Less PCB Found In Rockfish From Chesapeake Bay
BALTIMORE (WJZ)—Good news about the Chesapeake Bay. Scientists have determined that game fish now contain less of the cancer-causing chemical PCB.
As Mike Schuh reports, that means the state has raised the number of fish safe to eat.
Now that the numbers have bounced back, it’s safe to catch rockfish. But the amount of PCBs these fish contained has made it unsafe to eat too many of them. In recent years, the state recommended adults eat no more than two per month.
Everyone wants to catch bigger fish, but it’s the smaller ones you want to eat. You can now eat up to three fish per month that are under 28 inches.
“One of the things we monitor is contamination in fish,” said Bob Summers, acting MDE Secretary.

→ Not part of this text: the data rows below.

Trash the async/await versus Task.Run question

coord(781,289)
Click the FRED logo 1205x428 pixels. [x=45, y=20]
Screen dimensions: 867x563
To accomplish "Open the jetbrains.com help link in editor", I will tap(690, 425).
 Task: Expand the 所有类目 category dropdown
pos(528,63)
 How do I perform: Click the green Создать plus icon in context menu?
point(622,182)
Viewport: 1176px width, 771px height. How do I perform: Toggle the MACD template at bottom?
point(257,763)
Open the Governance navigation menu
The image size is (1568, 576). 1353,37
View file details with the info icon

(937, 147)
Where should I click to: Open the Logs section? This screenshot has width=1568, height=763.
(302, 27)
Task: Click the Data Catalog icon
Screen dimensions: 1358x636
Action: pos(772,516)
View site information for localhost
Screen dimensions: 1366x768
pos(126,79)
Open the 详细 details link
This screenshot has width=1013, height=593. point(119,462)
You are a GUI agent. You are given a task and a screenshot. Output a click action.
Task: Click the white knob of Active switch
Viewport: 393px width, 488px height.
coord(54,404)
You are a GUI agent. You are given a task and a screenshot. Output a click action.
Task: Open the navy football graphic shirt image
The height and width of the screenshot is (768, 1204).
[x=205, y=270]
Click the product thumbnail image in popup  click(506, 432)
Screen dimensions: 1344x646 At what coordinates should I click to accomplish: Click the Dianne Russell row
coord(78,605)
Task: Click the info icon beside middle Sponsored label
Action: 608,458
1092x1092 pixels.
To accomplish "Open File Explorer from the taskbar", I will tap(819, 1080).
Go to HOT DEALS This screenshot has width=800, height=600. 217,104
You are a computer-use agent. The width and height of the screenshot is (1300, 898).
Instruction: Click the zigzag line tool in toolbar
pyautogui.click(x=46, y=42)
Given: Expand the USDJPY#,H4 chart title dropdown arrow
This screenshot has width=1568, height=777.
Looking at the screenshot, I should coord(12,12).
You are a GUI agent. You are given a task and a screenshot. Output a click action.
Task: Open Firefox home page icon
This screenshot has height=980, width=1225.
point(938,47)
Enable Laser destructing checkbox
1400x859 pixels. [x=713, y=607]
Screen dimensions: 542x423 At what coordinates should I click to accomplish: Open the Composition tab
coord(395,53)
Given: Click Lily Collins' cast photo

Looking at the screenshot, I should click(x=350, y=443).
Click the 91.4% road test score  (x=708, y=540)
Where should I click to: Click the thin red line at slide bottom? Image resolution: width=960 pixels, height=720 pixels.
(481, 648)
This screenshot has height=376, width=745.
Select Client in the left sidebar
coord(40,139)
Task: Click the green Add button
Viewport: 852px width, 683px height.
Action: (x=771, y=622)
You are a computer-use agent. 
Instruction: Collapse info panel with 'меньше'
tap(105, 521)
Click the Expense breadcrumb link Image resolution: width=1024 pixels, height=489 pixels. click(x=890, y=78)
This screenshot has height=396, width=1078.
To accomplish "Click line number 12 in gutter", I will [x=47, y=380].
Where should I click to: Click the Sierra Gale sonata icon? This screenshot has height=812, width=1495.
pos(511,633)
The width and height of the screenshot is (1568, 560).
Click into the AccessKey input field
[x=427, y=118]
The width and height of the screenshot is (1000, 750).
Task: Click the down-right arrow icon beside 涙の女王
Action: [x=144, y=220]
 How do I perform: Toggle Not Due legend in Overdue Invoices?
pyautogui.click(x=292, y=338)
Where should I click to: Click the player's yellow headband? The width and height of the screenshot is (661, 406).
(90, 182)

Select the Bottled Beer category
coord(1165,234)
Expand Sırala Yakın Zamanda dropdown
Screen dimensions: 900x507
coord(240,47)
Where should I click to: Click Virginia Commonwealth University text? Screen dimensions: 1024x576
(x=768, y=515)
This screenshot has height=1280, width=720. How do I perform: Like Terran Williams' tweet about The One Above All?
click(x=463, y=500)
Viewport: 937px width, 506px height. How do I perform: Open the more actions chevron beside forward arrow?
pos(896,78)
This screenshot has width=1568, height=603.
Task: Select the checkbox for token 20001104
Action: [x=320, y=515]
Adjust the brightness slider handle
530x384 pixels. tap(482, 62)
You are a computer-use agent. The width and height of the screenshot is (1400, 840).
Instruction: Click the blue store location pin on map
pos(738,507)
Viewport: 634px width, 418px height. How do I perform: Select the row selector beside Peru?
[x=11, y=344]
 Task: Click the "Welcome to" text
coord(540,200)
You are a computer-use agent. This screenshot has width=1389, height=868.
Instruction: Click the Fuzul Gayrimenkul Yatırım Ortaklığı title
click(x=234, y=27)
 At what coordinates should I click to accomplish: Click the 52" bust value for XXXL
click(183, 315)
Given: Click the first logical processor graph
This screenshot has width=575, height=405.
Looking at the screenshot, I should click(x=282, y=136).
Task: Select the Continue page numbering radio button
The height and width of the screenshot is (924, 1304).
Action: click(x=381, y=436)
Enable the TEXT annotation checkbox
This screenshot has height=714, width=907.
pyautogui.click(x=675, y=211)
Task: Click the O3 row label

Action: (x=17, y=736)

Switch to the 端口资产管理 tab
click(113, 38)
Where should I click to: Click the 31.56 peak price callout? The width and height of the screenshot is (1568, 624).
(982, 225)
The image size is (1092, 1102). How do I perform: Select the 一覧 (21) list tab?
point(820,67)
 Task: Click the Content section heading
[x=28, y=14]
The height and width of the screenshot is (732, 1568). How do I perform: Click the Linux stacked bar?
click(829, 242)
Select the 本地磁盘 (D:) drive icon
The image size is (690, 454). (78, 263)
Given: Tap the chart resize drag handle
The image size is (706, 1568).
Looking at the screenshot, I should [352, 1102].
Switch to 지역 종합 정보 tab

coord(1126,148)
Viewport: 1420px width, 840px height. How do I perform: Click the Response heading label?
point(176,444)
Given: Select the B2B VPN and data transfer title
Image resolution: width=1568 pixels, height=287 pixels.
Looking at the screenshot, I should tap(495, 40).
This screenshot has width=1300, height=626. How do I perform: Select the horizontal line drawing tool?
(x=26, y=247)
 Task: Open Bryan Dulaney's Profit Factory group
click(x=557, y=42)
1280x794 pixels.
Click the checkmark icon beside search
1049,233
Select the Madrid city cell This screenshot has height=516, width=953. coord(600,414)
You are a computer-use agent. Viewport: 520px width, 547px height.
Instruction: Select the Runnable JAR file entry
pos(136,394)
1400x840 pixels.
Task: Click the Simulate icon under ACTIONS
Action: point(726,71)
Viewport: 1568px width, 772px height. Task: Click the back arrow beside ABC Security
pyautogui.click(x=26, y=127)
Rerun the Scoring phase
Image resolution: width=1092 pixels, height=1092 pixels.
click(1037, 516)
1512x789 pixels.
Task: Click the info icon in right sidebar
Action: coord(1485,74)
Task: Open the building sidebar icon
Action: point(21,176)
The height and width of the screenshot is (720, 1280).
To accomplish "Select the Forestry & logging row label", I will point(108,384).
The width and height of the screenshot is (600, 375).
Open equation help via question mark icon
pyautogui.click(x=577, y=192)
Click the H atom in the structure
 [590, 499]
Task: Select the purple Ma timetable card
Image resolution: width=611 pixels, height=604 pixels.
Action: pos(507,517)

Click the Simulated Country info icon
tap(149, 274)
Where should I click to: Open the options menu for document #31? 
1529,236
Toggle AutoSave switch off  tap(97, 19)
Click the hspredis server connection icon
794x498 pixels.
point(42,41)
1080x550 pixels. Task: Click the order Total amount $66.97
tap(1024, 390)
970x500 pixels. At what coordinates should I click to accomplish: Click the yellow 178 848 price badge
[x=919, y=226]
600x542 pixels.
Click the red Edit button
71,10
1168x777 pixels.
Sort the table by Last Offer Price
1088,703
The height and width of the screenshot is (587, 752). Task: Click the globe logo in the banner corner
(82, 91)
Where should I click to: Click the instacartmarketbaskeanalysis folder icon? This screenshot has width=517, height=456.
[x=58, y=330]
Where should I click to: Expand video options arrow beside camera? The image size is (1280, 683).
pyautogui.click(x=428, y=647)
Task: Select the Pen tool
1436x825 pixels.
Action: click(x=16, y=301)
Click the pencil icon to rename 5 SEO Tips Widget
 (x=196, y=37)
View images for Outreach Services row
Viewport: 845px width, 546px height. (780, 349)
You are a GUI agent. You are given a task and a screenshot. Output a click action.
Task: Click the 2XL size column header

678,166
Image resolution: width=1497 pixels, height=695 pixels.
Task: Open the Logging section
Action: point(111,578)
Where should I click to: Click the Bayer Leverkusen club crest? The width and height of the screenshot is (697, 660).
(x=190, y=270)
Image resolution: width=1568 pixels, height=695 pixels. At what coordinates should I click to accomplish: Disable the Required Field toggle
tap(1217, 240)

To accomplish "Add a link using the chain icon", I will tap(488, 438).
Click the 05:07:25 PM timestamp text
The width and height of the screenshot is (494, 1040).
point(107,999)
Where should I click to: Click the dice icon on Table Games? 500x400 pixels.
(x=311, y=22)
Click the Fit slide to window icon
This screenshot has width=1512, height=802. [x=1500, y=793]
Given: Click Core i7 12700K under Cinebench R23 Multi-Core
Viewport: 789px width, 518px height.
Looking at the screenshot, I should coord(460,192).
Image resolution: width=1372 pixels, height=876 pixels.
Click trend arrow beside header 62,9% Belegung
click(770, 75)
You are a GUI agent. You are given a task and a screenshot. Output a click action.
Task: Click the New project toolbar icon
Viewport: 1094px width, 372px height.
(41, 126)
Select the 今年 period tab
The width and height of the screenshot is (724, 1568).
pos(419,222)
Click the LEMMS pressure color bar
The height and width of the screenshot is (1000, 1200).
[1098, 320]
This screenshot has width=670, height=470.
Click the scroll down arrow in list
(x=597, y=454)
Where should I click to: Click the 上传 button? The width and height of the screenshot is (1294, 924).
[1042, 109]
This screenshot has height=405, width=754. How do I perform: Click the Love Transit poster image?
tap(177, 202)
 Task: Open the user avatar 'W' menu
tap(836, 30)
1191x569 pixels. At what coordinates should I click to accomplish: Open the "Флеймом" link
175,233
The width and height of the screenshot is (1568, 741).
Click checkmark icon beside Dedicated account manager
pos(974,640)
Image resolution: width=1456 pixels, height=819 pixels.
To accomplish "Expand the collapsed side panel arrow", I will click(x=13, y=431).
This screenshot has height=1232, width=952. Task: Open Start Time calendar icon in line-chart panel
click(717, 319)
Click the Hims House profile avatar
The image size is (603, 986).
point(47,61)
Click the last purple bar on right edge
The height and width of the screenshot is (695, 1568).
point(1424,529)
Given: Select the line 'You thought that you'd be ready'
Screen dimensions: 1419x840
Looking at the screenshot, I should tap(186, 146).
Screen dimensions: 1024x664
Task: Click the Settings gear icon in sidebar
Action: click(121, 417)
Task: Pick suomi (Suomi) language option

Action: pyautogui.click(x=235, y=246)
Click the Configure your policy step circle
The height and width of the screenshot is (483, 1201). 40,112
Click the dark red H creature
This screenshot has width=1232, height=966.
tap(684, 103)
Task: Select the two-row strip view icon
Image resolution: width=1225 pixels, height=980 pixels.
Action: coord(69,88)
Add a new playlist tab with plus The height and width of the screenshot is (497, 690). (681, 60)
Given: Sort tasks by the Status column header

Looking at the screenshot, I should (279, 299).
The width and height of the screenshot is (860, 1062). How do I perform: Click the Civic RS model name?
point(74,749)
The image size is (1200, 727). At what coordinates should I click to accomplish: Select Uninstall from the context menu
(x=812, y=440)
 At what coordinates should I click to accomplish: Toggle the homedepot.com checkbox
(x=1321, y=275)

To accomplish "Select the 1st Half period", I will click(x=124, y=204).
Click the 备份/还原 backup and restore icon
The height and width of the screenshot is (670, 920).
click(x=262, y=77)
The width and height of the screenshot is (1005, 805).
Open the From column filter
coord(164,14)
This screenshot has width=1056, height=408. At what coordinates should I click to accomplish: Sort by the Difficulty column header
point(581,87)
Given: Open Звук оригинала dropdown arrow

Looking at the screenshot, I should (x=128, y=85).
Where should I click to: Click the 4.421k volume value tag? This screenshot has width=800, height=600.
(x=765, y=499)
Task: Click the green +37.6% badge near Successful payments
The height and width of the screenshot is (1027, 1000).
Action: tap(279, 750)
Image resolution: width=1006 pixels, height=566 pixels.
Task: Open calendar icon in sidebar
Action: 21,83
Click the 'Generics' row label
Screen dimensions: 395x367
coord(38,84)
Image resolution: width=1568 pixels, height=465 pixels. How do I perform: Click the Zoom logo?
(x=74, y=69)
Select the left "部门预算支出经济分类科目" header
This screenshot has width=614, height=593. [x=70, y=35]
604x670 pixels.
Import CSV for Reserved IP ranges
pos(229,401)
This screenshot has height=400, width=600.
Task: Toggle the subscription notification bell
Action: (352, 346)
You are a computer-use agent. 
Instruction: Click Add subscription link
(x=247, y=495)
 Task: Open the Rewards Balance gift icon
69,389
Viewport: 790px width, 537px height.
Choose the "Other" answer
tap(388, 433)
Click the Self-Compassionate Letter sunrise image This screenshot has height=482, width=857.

Though they don’t know why, there are less PCBs showing up in the rockfish of the Chesapeake Bay— particularly in smaller fish as they have had less exposure to PCBs.
“Now the larger you get and the higher up in the food chain you go, you get fish that are eating other fish, which in turn they’ve eaten fish that have accumulated contaminants, “ said Dr. Jed Miller, MDE health advisor.
DNR showed WJZ a way to take 90 percent of any PCBs that might have accumulated out of the fillets. It’s the dark, fatty meat where PCBs are stored. Remove it and the white meat is very safe.
“We found that there were big reductions on the range of 70 to 90 percent, actually more reductions with larger fish. As we said, larger fish tend to accumulate more,” Miller said.
Besides that special fillet technique, DNR says don’t batter or bread your fish because that also holds in more fat that could be contaminated.
PCBs tend to settle at the bottom of the bay. Because crabs are bottom feeders, they also accumulate PCBs in their fat, so the state recommends that you avoid eating the mustard from crabs caught in the bay.